The use of DMX was approved for patients with spinal and peripheral  joint disorders by the U. S. Food and Drug Administration in 1994, the  Arkansas Department of Health and Human Services in 2003, the National  Guideline Clearing House (a governmental agency that works with the  American Medical Association and the health insurance industry), the  American Chiropractic Association Council on Diagnostic Imaging  Physicians, the Arkansas Board of Chiropractic Examiners, the Arkansas  Chiropractic Society; and its use endorse by Pain Management, A  Practical Guide For Clinicians by the American Academy of Pain  Management, Occupational Medicine Practice Guidelines by the American  College of Occupational and Environmental Medicine, and further  supported by a large number of peer reviewed medical articles published  in Spine and other medical journals.

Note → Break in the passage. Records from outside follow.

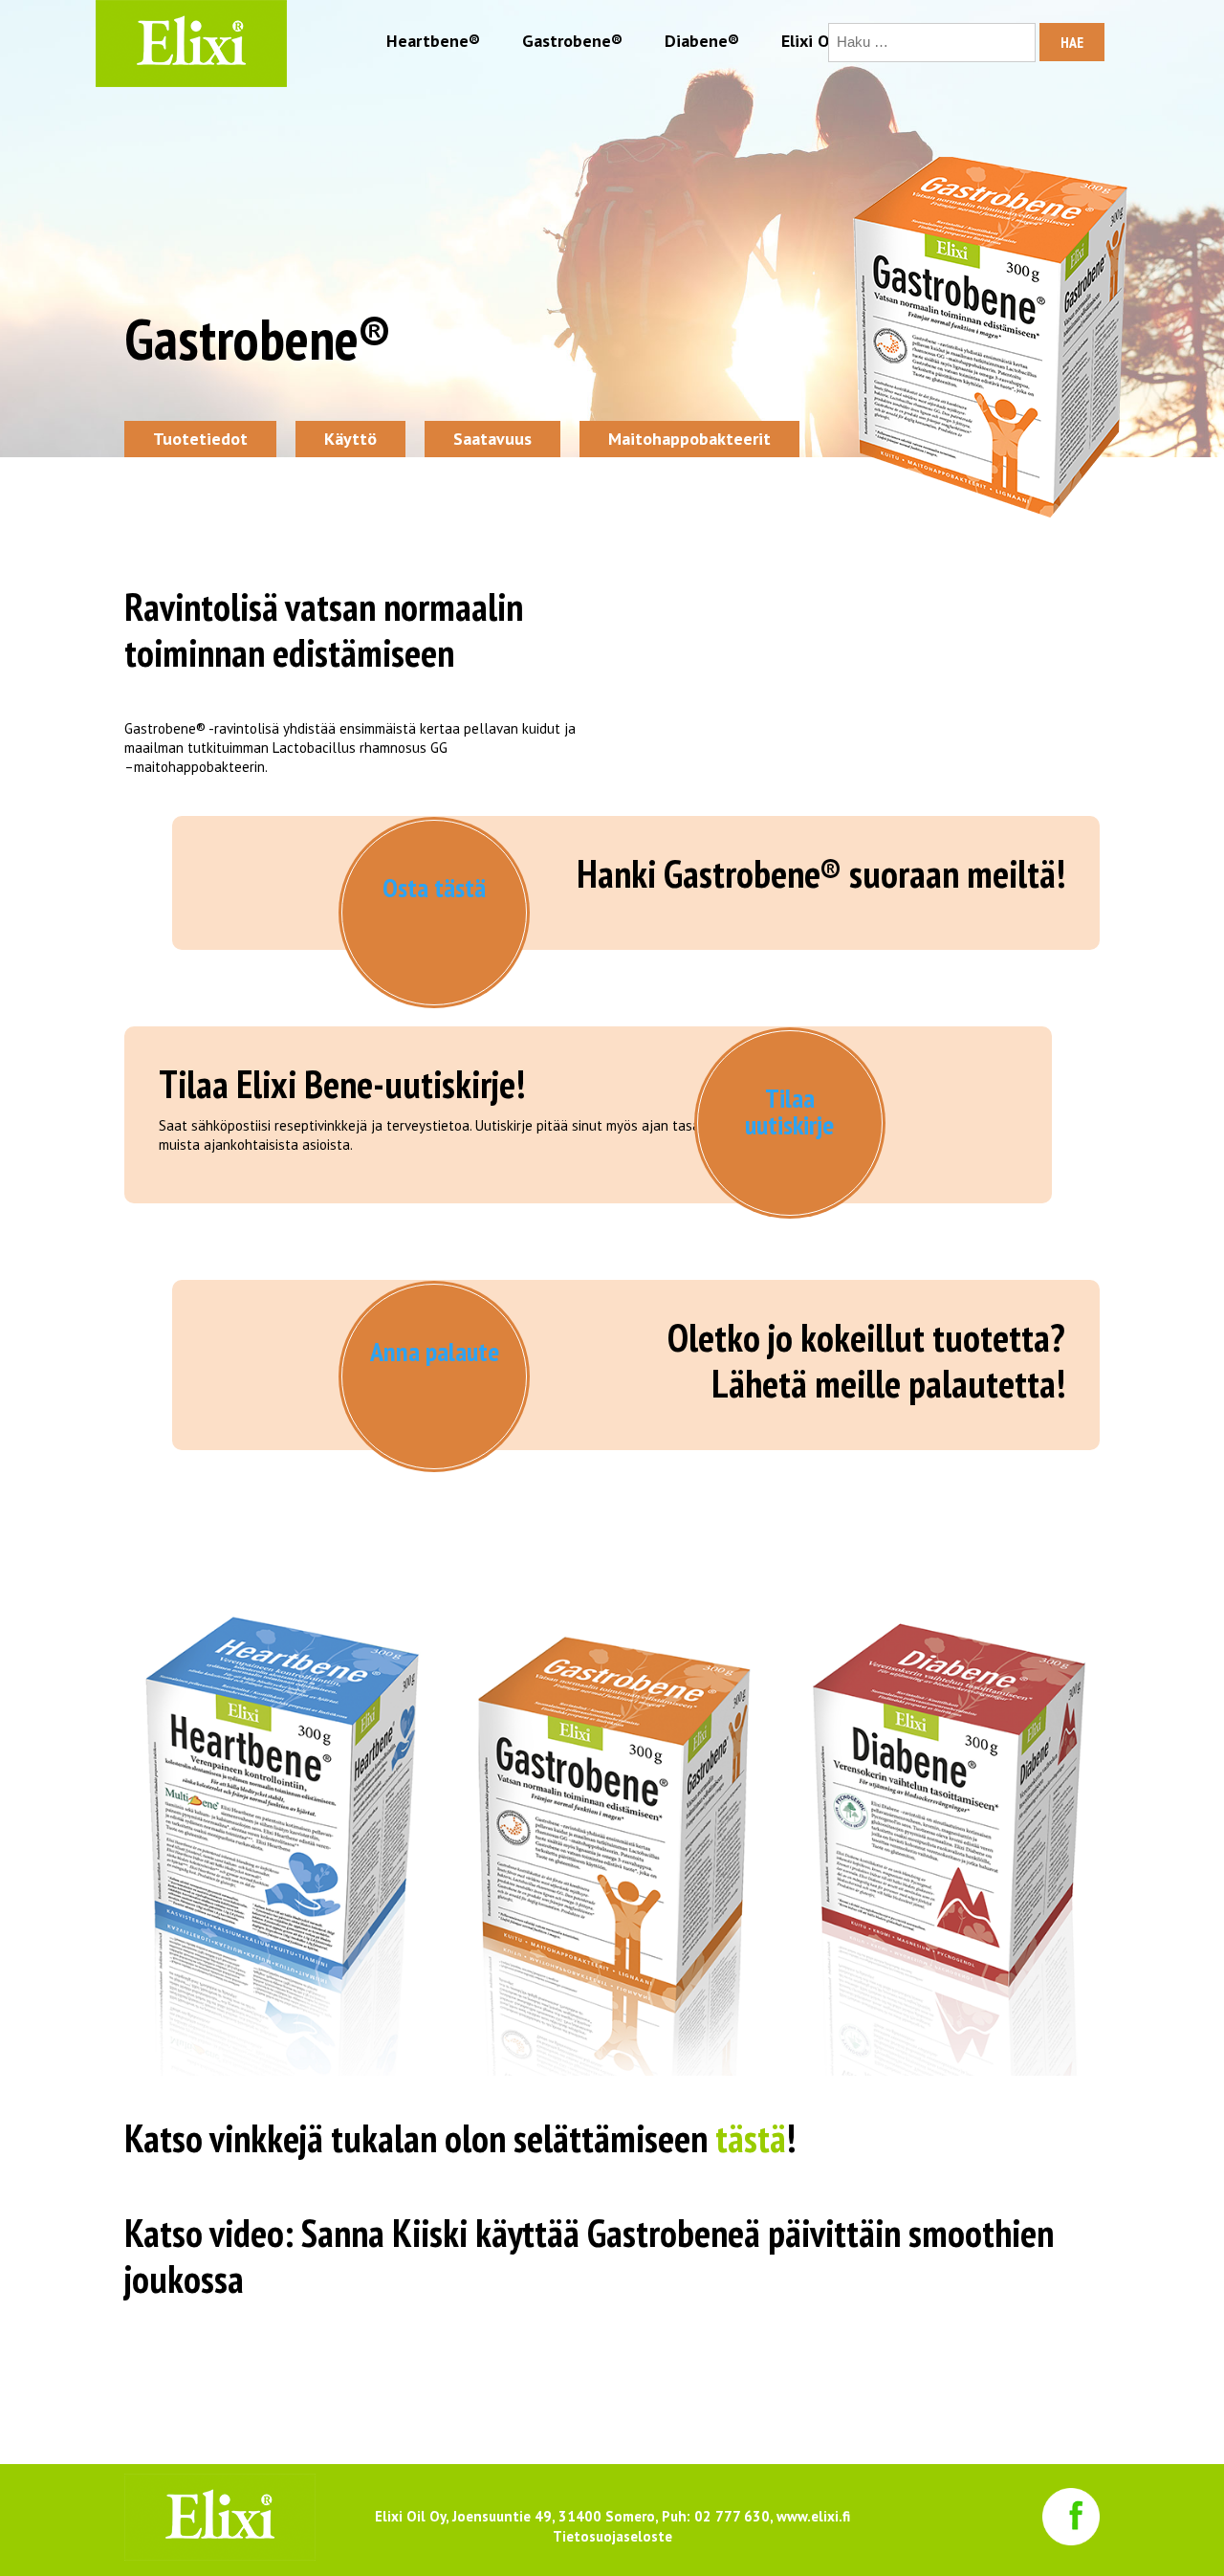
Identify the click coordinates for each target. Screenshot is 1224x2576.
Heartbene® (433, 41)
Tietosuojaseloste (612, 2536)
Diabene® (702, 41)
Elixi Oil (810, 41)
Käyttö (350, 439)
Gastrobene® (572, 41)
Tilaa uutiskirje (789, 1111)
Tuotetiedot (200, 439)
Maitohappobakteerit (689, 439)
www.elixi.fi (813, 2516)
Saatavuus (492, 439)
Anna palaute (434, 1351)
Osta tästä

The widespread acceptance of DMX is also shown by being at the top of  the list of five approved imaging methods, ahead of MRI and CT  imaging,  for a Medicare documentation requirement to establish a spinal  subluxation diagnosis for a patient before a chiropractic physician  can  be paid for treatment by Medicare.

Other benefits of DMX

There are other benefits of  DMX in  addition to showing function of the cervical spine through  motion  testing. DMX images have an enhancing effect by showing the  cortical  margins of the bones in black. In other words, in a digital  x-ray of an  egg, the shell of the egg appears black, and the contents  are grey. This  allows the interpreting physician to detect compression  fractures which  are occasionally missed by traditional x-ray. Plain  film x-rays do not  show some fractures as well because the cortical  margins are displayed  as white, and the body of the bone is also shown  as white, thus  detecting abnormalities is harder when looking at a  white on white image  on plain x-ray. Another benefit is that DMX  testing only subjects  the patient to a low dosage of radiation because  it uses a low powered  pediatric type x-ray machine, which is good for  imaging necks,  temporomandibular joints, and extremity joints; but does  not have enough  radiation power to image the low back unless the  patient is a child or  small adult person.